ORIENTATION pour la CPMT et le MESS Assumer un rôle mobilisateur auprès du réseau des partenaires du marché du travail. (OR-4.1)
PISTE D’ACTION pour la CPMT et le MESS –  Favoriser le dialogue social en matière de main-d’œuvre dans les secteurs économiques ayant des enjeux communs, notamment en matière de développement des compétences.
ORIENTATION Développer une vision partagée des besoins de leur secteur concernant le développement et la reconnaissance des compétences de la main-d’œuvre. (OR-4.2)
PISTES D’ACTION –  Réaliser des interventions collectives dans le secteur qui mettent à contribution les entreprises et les représentants des travailleuses et travailleurs. –  Dans la réponse aux besoins d’un secteur, prendre en compte les réalités régionales et interrégionales et les enjeux des groupes sous-représentés sur le marché du travail, notamment par la collaboration avec les conseils régionaux des partenaires du marché du travail, les comités consultatifs et les directions régionales de Services Québec.
PISTE D’ACTION pour la CPMT –  Accroître, avec un objectif de complémentarité, les projets de collaboration entre la Commission, les comités sectoriels de main-d’œuvre et les établissements d’enseignement de niveau technique, professionnel et universitaire.
ORIENTATION pour la CPMT et le MESS Renforcer la collaboration et le partage d’expertise entre les comités sectoriels, notamment dans les domaines économiques émergents. (OR-4.3)

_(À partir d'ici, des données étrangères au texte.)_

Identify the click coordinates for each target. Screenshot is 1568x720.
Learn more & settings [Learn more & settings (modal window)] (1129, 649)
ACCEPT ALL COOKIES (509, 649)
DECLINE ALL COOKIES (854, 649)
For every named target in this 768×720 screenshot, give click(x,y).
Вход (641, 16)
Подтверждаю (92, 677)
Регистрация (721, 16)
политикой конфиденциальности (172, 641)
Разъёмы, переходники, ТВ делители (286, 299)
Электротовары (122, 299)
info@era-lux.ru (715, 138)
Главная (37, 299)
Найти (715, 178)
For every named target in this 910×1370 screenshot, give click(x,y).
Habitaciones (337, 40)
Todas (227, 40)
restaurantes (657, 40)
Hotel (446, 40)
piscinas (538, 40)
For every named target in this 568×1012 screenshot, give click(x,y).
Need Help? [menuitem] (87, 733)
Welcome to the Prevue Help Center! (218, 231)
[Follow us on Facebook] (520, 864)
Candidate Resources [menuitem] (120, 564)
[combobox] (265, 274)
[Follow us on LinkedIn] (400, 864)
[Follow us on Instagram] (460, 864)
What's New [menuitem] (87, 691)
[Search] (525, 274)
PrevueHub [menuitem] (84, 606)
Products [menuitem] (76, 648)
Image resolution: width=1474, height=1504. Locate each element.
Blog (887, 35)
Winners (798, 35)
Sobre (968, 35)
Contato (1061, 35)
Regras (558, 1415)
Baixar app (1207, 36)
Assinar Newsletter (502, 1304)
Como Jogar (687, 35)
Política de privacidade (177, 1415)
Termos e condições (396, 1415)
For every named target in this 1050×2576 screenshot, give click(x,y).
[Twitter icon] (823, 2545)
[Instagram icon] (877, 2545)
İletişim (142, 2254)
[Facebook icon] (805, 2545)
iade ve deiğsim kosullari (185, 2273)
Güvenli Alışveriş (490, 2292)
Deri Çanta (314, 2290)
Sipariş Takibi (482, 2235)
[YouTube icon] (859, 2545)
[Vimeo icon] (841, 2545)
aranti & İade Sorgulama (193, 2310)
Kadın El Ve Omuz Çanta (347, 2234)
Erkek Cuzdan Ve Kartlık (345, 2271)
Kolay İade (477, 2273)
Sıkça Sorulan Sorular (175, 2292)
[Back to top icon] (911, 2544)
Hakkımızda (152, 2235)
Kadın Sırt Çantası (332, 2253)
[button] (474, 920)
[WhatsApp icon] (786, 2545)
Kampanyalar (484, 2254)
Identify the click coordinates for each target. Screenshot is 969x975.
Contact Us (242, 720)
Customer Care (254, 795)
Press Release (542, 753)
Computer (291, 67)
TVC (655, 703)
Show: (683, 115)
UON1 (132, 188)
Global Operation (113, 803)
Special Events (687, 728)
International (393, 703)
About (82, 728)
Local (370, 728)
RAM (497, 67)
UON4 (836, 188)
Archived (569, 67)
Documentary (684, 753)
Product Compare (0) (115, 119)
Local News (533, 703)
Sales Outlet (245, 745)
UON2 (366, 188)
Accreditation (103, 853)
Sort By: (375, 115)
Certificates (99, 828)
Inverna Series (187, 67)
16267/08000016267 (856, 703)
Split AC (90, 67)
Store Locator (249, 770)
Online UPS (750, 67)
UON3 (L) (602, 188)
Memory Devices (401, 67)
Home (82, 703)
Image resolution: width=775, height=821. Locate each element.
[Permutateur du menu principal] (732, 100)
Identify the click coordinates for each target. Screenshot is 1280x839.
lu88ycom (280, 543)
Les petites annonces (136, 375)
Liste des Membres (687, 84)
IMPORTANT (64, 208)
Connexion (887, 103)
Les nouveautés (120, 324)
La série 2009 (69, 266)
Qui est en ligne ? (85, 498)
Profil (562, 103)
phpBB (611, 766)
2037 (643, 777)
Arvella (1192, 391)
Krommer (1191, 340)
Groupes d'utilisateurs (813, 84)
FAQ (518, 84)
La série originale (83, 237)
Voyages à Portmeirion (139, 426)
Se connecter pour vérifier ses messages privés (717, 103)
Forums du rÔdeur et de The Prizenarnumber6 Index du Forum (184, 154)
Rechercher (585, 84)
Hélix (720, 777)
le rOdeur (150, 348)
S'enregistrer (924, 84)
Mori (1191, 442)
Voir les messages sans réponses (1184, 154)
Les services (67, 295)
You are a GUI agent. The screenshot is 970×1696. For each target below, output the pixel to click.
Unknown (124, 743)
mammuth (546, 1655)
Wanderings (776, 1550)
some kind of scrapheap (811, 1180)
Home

PISTES D’ACTION pour la CPMT –  Accroître la mise sur pied de projets multisectoriels apportant des solutions concertées aux défis reliés au développement des compétences de la main-d’œuvre et à la gestion des ressources humaines. –  Favoriser la mutualisation de certains services entre des comités sectoriels, notamment en matière d’information sur le marché du travail. –  Faciliter le partage d’expertise transversale entre les comités sectoriels, notamment par la mise en place et la collaboration à des pôles d’expertise.